On the day after President Kennedy was shot, everything became crystal-clear to Frank Guidry. For years, he’d been Carlos Marcello’s right-hand man, his fixer, his enforcer, the guy Marcello relied on, but something was up. On the day after Kennedy was shot, Carlos’ assistant, Seraphine, told Guidry that he was being sent to Houston to get rid of a car that could connect Marcello to the assassination.
Guidry knew the rest: get rid of the car, then they’d get rid of him.
And so he escaped.
When she was dating Dooley, Charlotte Roy knew he drank too much.
Two daughters later, too many nights waiting for Dooley to come home, and Charlotte had enough. The President was dead and so was her marriage. Grabbing her daughters and the family dog, she left Woodrow, Oklahoma and headed for California.
When a guy like Carlos Marcello tells you to find someone, that’s what you do, and finding Guidry should been easy for Barone, Marcello’s newest fixer. Sure, there were wrong trails and a little matter of a badly injured hand but he was smarter than Guidry. Finding Guidry was only a matter of time.
Frank Guidry couldn’t relax for a second. Seraphine knew he’d fled Houston and she likely knew how. He’d tried to keep his head low but he figured that Marcello would know what he was driving long before he hit the Texas-New Mexico border. To avoid the guy who was undoubtedly tailing him, he needed to find some sort of disguise, some way to not stick out. He needed to become a family man, quick.

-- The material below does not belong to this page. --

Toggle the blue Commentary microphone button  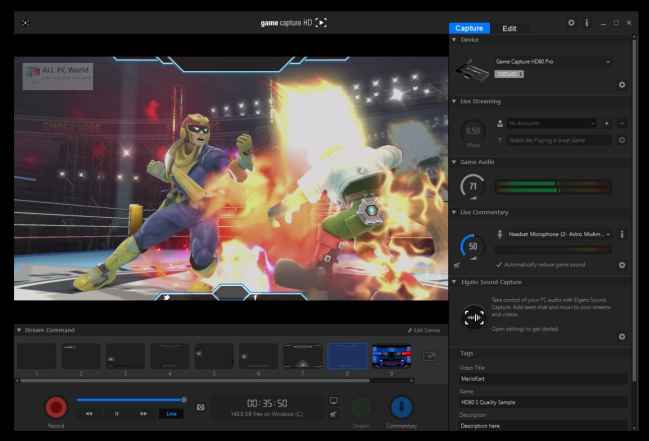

A future divorcee and two kids was just the ticket.
When was the last time you had a manicure?
Nevermind. You won’t have any fingernails left to manicure when you read this book. You’ll have them all chewed off.
That’s because “November Road” is a nail-biter from the first chapter. By then, author Lou Berney has prepared a deliciously scandalous possibility for his readers, centered in a historically unforgettable backdrop, in a cultural-turning-point year, run by characters who kill as casually as they walk. Those guys are terrifyingly ice-cold, in fact, and their presence will make you want to check the other rooms in your home – and if that’s not enough to keep you perched nervously on the edge of your recliner, put a lovely young housewife-almost-feminist innocently in the midst of this tale, add national turmoil and a slinky female mobster with absolutely zero morals, and you’ve got a book that you’ll stay up all night to read.
You’ve got a book you’ll carry around with you.
In “November Road,” you’ve got the perfect escape.